C’est un emblème de la ville de Tournai. La naïade - œuvre du sculpteur tournaisien George Grard* - avait disparu de son socle depuis quelques mois. Et pour cause, le bronze s’était abîmé au cours du temps teintant la statue en vert, mais aujourd’hui, elle retrouve ses couleurs d’antan et sa place au Pont à Ponts.
Une femme nue debout sur un socle semblant scruter l’horizon. Pour les tournaisiens ou les habitués de la ville aux cinq clochers, la Naïade est un personnage connu. Depuis plusieurs mois, elle se cachait de la vue des tournaisiens et tournaisiennes pour se refaire une beauté. Avec le temps, le bronze s’était oxydé et la Naïade était devenue toute verte.
Philippe Janssens s’est chargé de lui redonner de belles couleurs. Il l’a donc côtoyé pendant plusieurs mois. "Comme on est le nez dessus pendant plusieurs jours, on finit par apprécier les détails de modelage qu’on n’aurait pas vu en passant à côté de la sculpture", explique-t-il. "Il y a un rapport qui se crée parce qu’on voit toutes les traces techniques de l’assemblage de la sculpture. En tant que fondeur, moi je me régale de voir ce genre de choses".

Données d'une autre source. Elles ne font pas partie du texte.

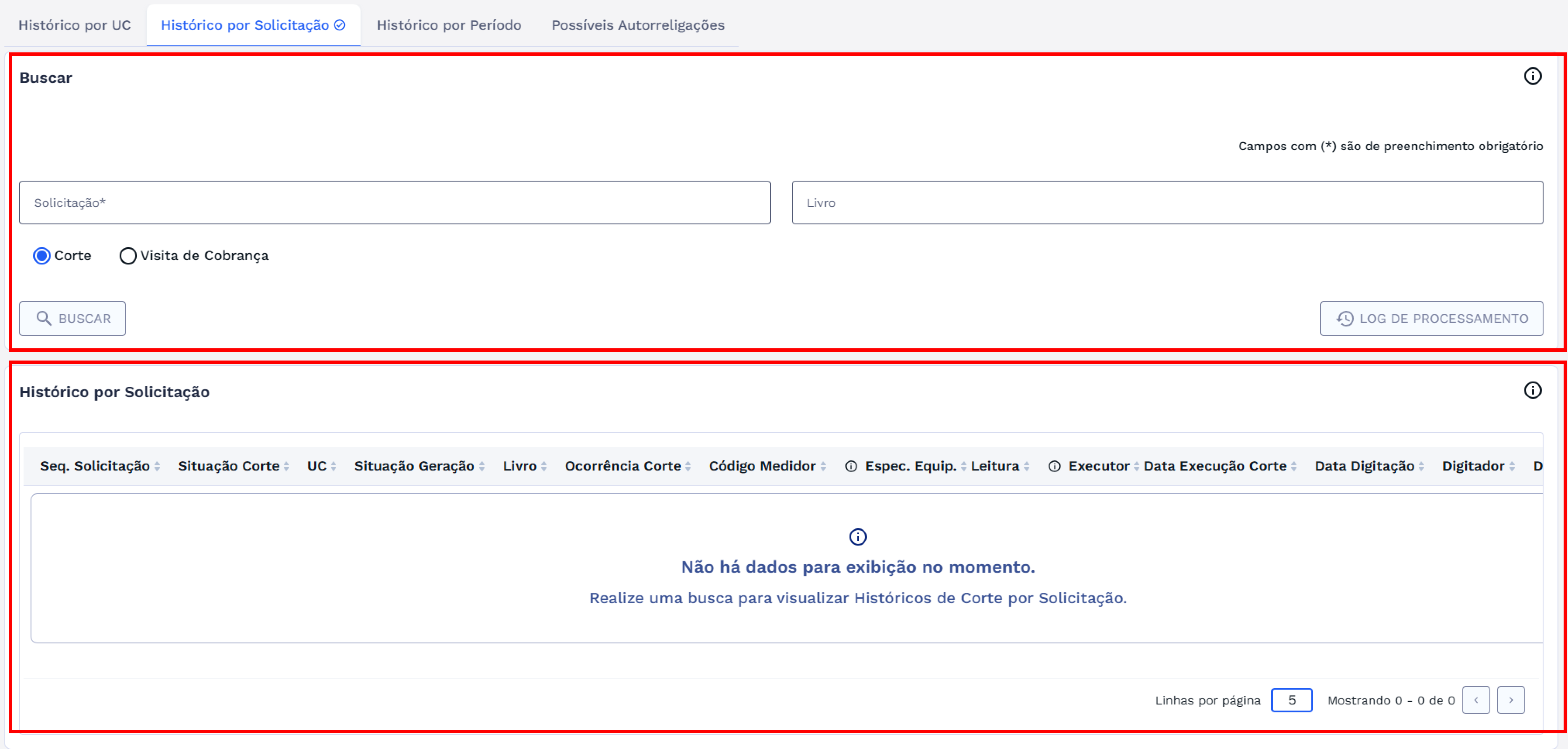Click the info icon in Buscar panel
Screen dimensions: 1568x749
[x=1532, y=76]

Et puis, il y a quelques détails de l’œuvre qui interpellent : "Les poignets sont très simples, quasi des boudins. Par contre, il y a d’autres détails comme la forme des hanches, des seins, le creux des genoux ; c’est vraiment très particulier de voir cette justesse anatomique et cette volonté de marquer certains détails et pas d’autres".

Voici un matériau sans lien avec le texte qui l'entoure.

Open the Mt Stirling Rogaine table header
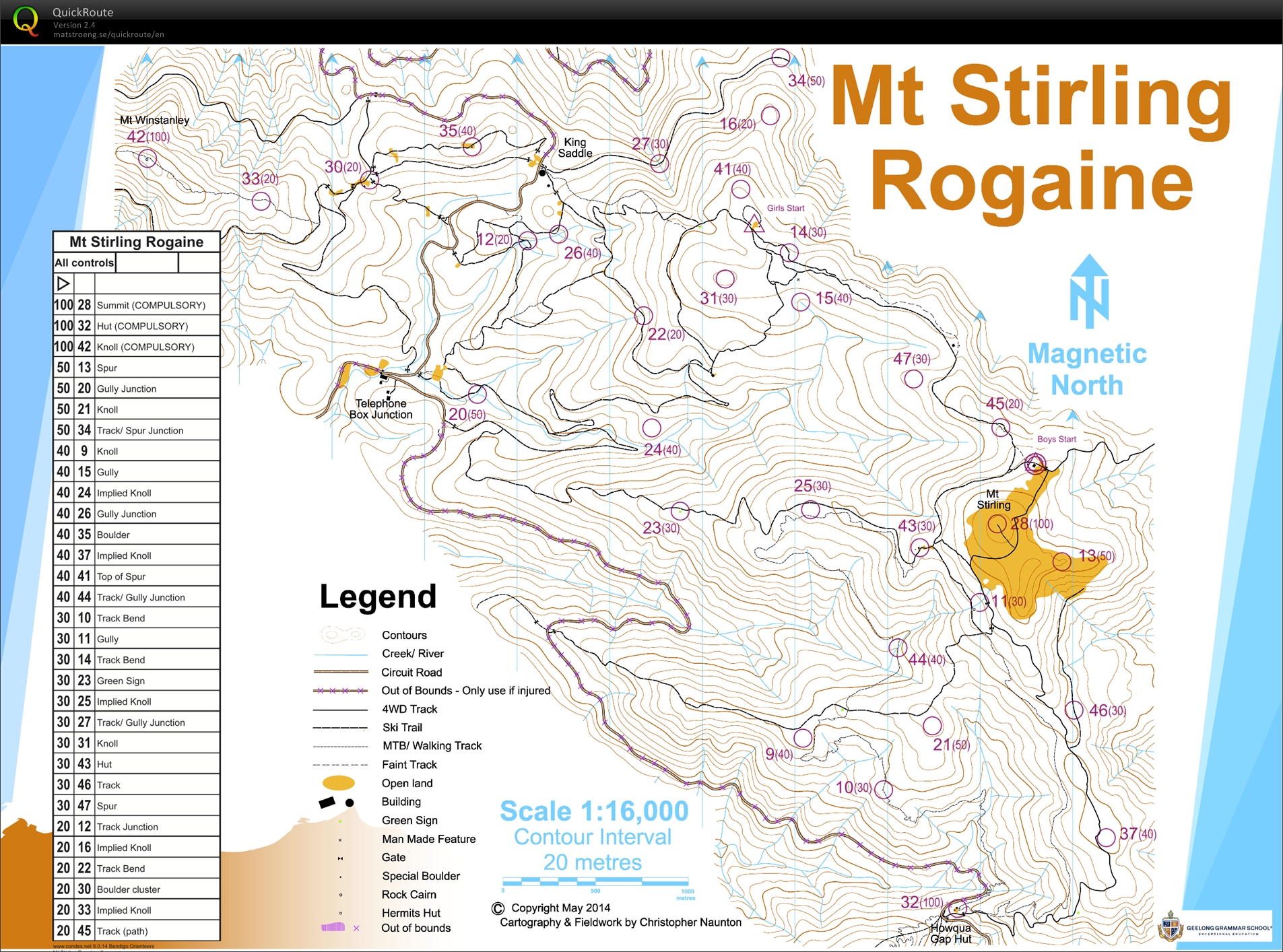 click(135, 242)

Une dame qui a su s’imposer
Si aujourd’hui, la Naïade semble faire consensus, ça n’a pas toujours été le cas. En effet, il y a 70 ans, la jeune femme a défrayé la chronique. "Un marchand de vêtement s’offusque d’avoir un nu devant sa vitrine", explique Jacky Legge, historien local. Le journal "Le courrier de l’Escaut", qui est un journal catholique à l’époque, critique l’installation de la sculpture. L’évêché s’en mêle en disant que si la sculpture reste là, la grande procession ne passera plus par le pont à Ponts".
La polémique enfle. Il faut protéger le regard chaste des écoliers. On décide alors de couvrir la Naïade pour cacher sa nudité aux passants. Mais la nuit, des écoliers retirent le drap. La ville prend alors des mesures plus drastiques encore. "On décide que la statue sera déplacée au bas du pont entre deux peupliers", explique Jacky Legge.
La jeune femme sera donc écartée mais elle devient un passage incontournable pour le bizutage des militaires et des étudiants. "Il fallait aller caresser les seins de la Naïade", se souvient Jacky Legge.
Tournai assume
Il faudra attendre 1982 pour que la ville de Tournai décide enfin d’assumer l’œuvre. La Naïade retrouve son socle sur le pont à Ponts. Elle devient alors l’emblème du carnaval de Tournai et plus tard encore, le trophée du Ramdam festival. "Cette sculpture, elle fait vraiment partie de l’imaginaire des tournaisiens. Elle est un grand symbole de liberté", conclut Jacky Legge.
* George Grard (1901-1984) compte nombre d'œuvres dans les collections muséales belges et dans l'espace public. Sa Naïade, inaugurée en août 1950, unique exemplaire en bronze, a été restaurée par Philippe Janssens à l'atelier Pyrallis de Soignies.